Quando su di lei non sapevo ancora niente, capitai nella sua casa a Moritzburg, dove morì nel 1945. Ricordo il silenzio e lo scricchiolio delle assi del pavimento mentre passavo da una stanza all’altra e mi soffermavo, incantata, su ogni opera esposta. L’ho incontrata nuovamente durante una Notte dei Musei di molti anni fa, ai tempi in cui il Käthe-Kollwitz-Museum di Berlino stava a Fasanenstraße5.
Recentemente sono tornata a Kollwitzplatz6, una piazza nel quartiere di Prenzlauer Berg con al centro la statua realizzata da Gustav Seitz nel 1958 in memoria dell’artista. Dal 1891 al 1943 Käthe visse in un edificio all’angolo tra Kollwitzplatz e Kollwitz Straße7, distrutto durante i bombardamenti della Seconda guerra mondiale.

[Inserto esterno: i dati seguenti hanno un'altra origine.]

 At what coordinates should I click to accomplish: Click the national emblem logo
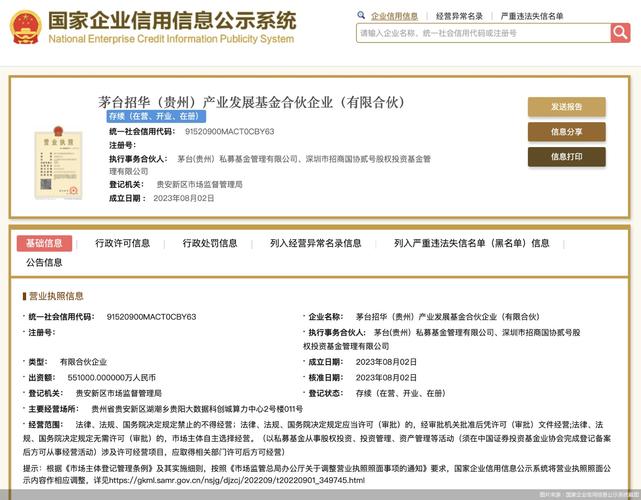[25, 27]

“Non ha voluto ucciderti, ha voluto marchiarti. Adesso sei medka, colei che vive tra i due mondi”, a dirglielo è il suo amico Andrej. Il termine medka indica le persone sopravvissute a un incontro con un orso e che perciò diventano metà uomo e metà orso.
Traduzione mia, quindi prendila per quello è: “E poi, eccolo lì: il civico 44. Sameer si trova davanti al cancello d'acciaio e lo fissa, improvvisamente apprensivo. Immagina suo padre uscire per andare a scuola e i nonni che non ha mai conosciuto nello stesso punto in cui si trova lui. Chi vive in questa casa? Chi ha sostituito i loro passi? Se non entra ora, non entrerà più. Spinge il cancello che si apre su un viale asfaltato con alcune vecchie auto. Oltre il viale c'è una grande casa a due piani con il tetto rosso e una bougainvillea rosa acceso. È grandiosa e all'antica. Sameer immagina una versione giovane di suo padre color seppia scendere dal portico e raggiungere il viale.”
Per saperne di più puoi leggere la voce dedicata a Jeanne Baret sull’Enciclopedia delle donne.
Pare sia stata la prima donna a circumnavigare il globo.
Nel 2022 il museo è stato trasferito a Spandauer Damm, vicino al castello di Charlottenburg. Sia Fasanenstraße sia Spandauer Damm appartengono al distretto di Charlottenburg-Wilmersdorf.
Gia Wörther Platz.
Già Weißenburger Straße. Abitava al civico 25 con il marito e i due figli (uno dei quali morì a 18 anni nella Prima guerra mondiale). Oltre la casa, lì Käthe aveva il suo atelier e Karl, che faceva il medico, l’ambulatorio.
Grazie mille, Caterina! Non conoscevo Nastassja Martin: ho subito prenotato il libro di cui parli in biblioteca. Invece conosco e amo molto Käthe Kollwitz (hi riletto più volte i suoi diari) e sarei felicissima se publicassi un suo itinerario. Visto che sono anche io a Berlino, se vuoi ti faccio da cavia!